▶ **Document excerpt**

First of all, then, I ask, What does the expression "mystical
states of consciousness" mean? How do we part off mystical
states from other states?

The words "mysticism" and "mystical" are often used as terms of
mere reproach, to throw at any opinion which we regard as vague
and vast and sentimental, and without a base in either facts or
logic. For some writers a "mystic" is any person who believes in
thought-transference, or spirit-return. Employed in this way the
word has little value: there are too many less ambiguous
synonyms. So, to keep it useful by restricting it, I will do
what I did in the case of the word "religion," and simply propose
to you four marks which, when an experience has them, may justify
us in calling it mystical for the purpose of the present
lectures. In this way we shall save verbal disputation, and the
recriminations that generally go therewith.

1. Ineffability.--The handiest of the marks by which I classify
a state of mind as mystical is negative. The subject of it
immediately says that it defies expression, that no adequate
report of its contents can be given in words. It follows from
this that its quality must be directly experienced; it cannot be
imparted or transferred to others. In this peculiarity mystical
states are more like states of feeling than like states of
intellect. No one can make clear to another who has never had a
certain feeling, in what the quality or worth of it consists.
One must have musical ears to know the value of a symphony; one
must have been in love one's self to understand a lover's state
of mind. Lacking the heart or ear, we cannot interpret the
musician or the lover justly, and are even likely to consider him
weak-minded or absurd. The mystic finds that most of us accord to
his experiences an equally incompetent treatment.

2. Noetic quality.--Although so similar to states of feeling,
mystical states seem to those who experience them to be also
states of knowledge. They are states of insight into depths of
truth unplumbed by the discursive intellect. They are
illuminations, revelations, full of significance and importance,
all inarticulate though they remain; and as a rule they carry
with them a curious sense of authority for after-time.

These two characters will entitle any state to be called
mystical, in the sense in which I use the word. Two other
qualities are less sharply marked, but are usually found. These
are:--

3. Transiency.--Mystical states cannot be sustained for long.
Except in rare instances, half an hour, or at most an hour or
two, seems to be the limit beyond which they fade into the light
of common day. Often, when faded, their quality can but
imperfectly be reproduced in memory; but when they recur it is
recognized; and from one recurrence to another it is susceptible
of continuous development in what is felt as inner richness and
importance.

4. Passivity.--Although the oncoming of mystical states may be
facilitated by preliminary voluntary operations, as by fixing the
attention, or going through certain bodily performances, or in
other ways which manuals of mysticism prescribe; yet when the
characteristic sort of consciousness once has set in, the mystic
feels as if his own will were in abeyance, and indeed sometimes
as if he were grasped and held by a superior power. This latter
peculiarity connects mystical states with certain definite
phenomena of secondary or alternative personality, such as
prophetic speech, automatic writing, or the mediumistic trance.

▶ **Written request 1**
In the excerpt on mystical states, which two of the four marks are said to entitle any state to be called mystical?

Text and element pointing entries
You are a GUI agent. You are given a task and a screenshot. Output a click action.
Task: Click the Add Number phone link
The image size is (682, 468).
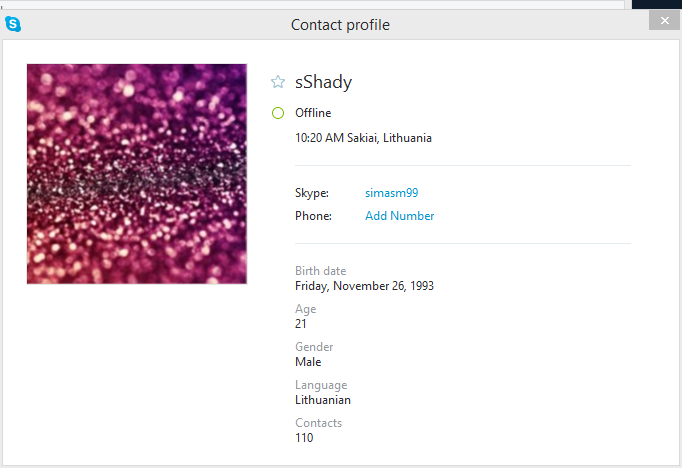399,216
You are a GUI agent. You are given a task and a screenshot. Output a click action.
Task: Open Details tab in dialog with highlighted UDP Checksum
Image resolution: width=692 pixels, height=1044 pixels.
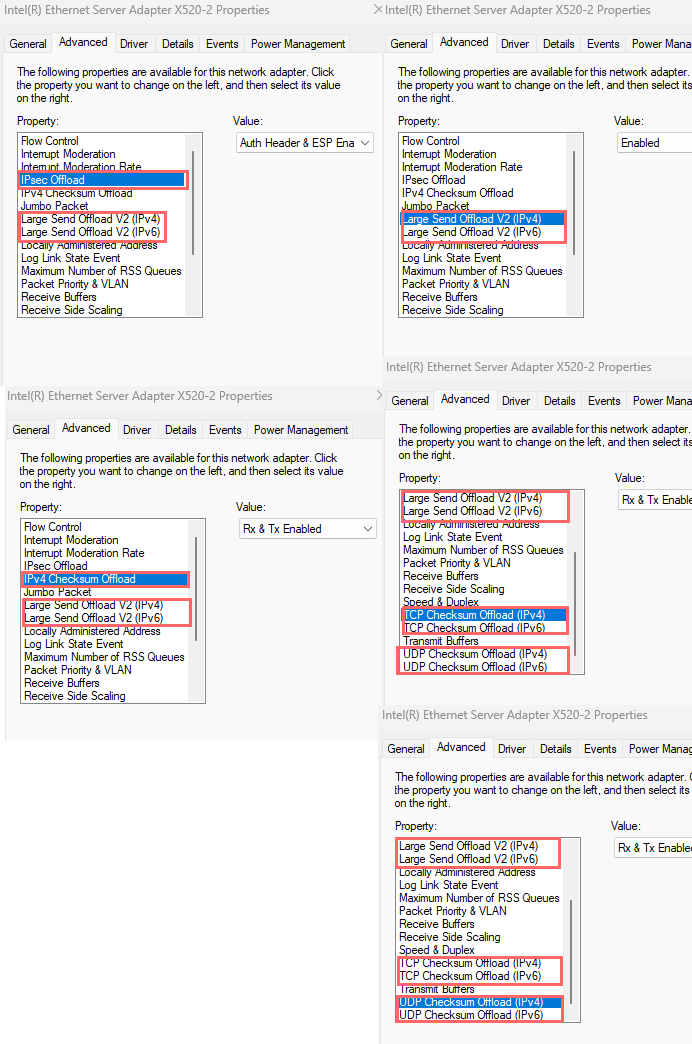pyautogui.click(x=556, y=749)
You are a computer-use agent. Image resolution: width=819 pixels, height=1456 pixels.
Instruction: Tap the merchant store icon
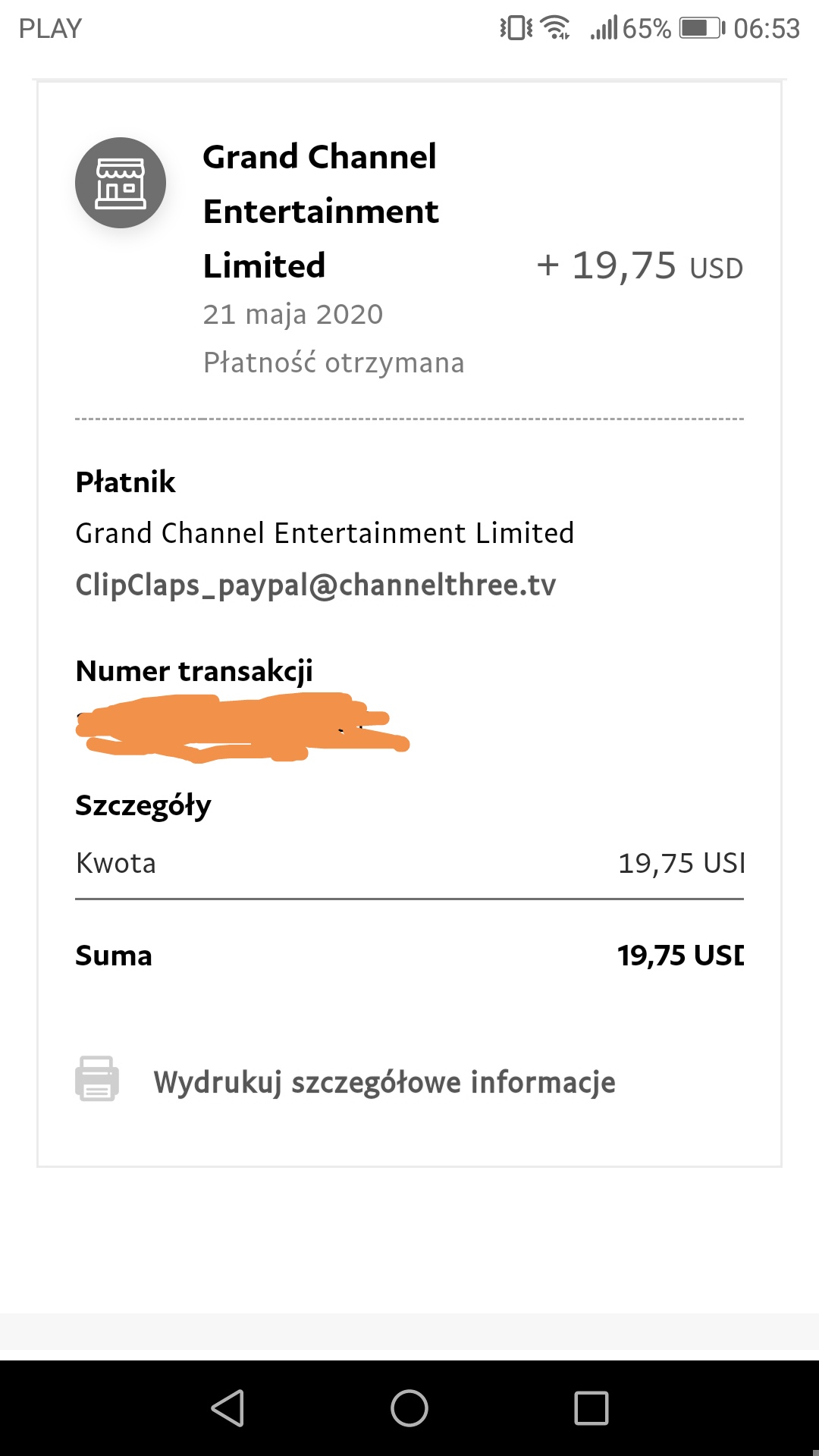coord(121,183)
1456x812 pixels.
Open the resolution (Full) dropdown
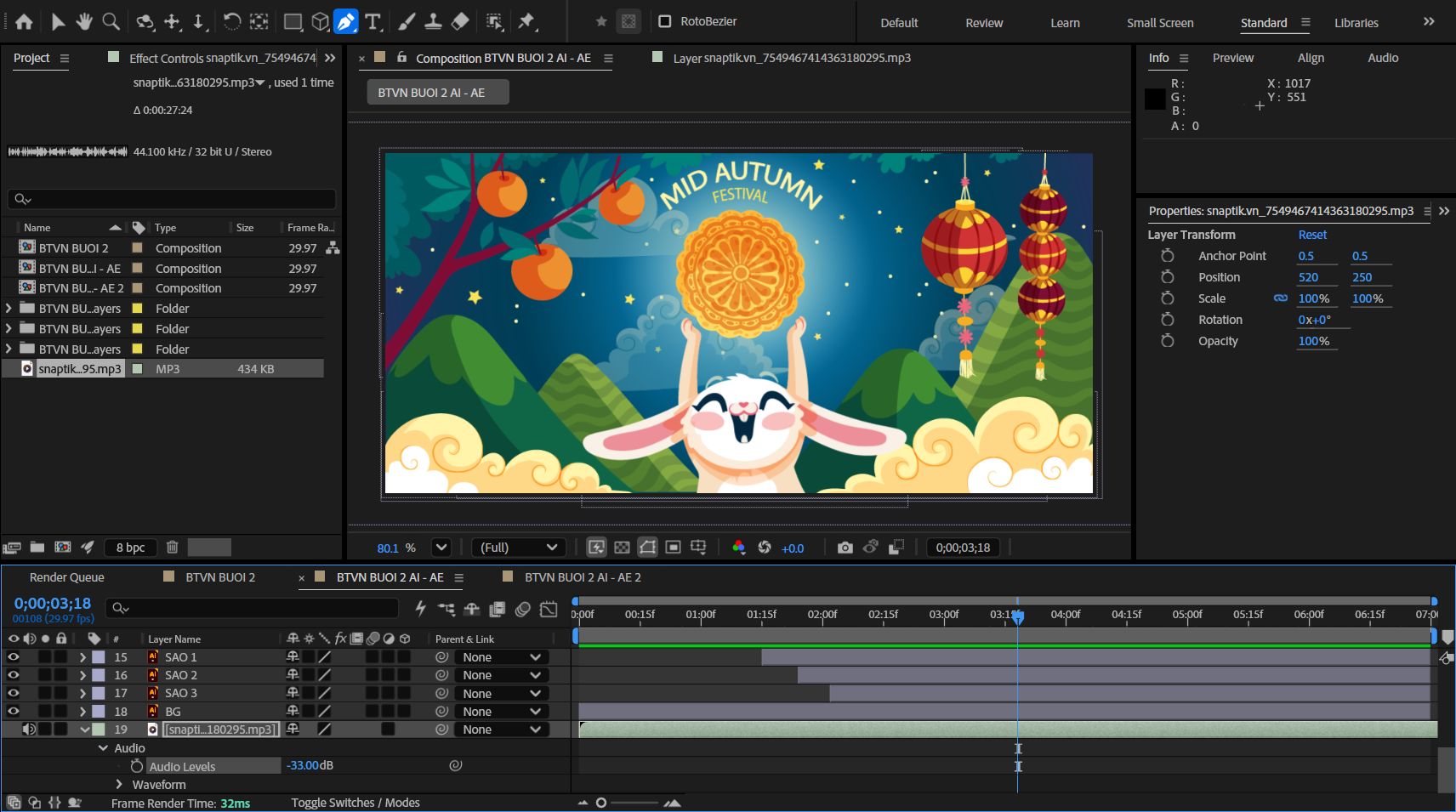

▶ **Written request 2**
Reproduce every line of the entries, requests included. Multiply each coordinate given in the answers by 2.55 and round to the nearest whole number, with halves rounded up. Omit the pictures from your reply.

▶ **Task output 1**
Ineffability and noetic quality.

▶ **Task output 2**
You are a GUI agent. You are given a task and a screenshot. Output a click action.
Task: Click the Add Number phone link
The image size is (682, 468).
1017,551
You are a GUI agent. You are given a task and a screenshot. Output a click action.
Task: Open Details tab in dialog with highlighted UDP Checksum
Image resolution: width=692 pixels, height=1044 pixels.
pyautogui.click(x=1418, y=1910)
You are a computer-use agent. Image resolution: width=819 pixels, height=1456 pixels.
Instruction: Tap the merchant store icon
coord(309,467)
1456x812 pixels.
Open the resolution (Full) dropdown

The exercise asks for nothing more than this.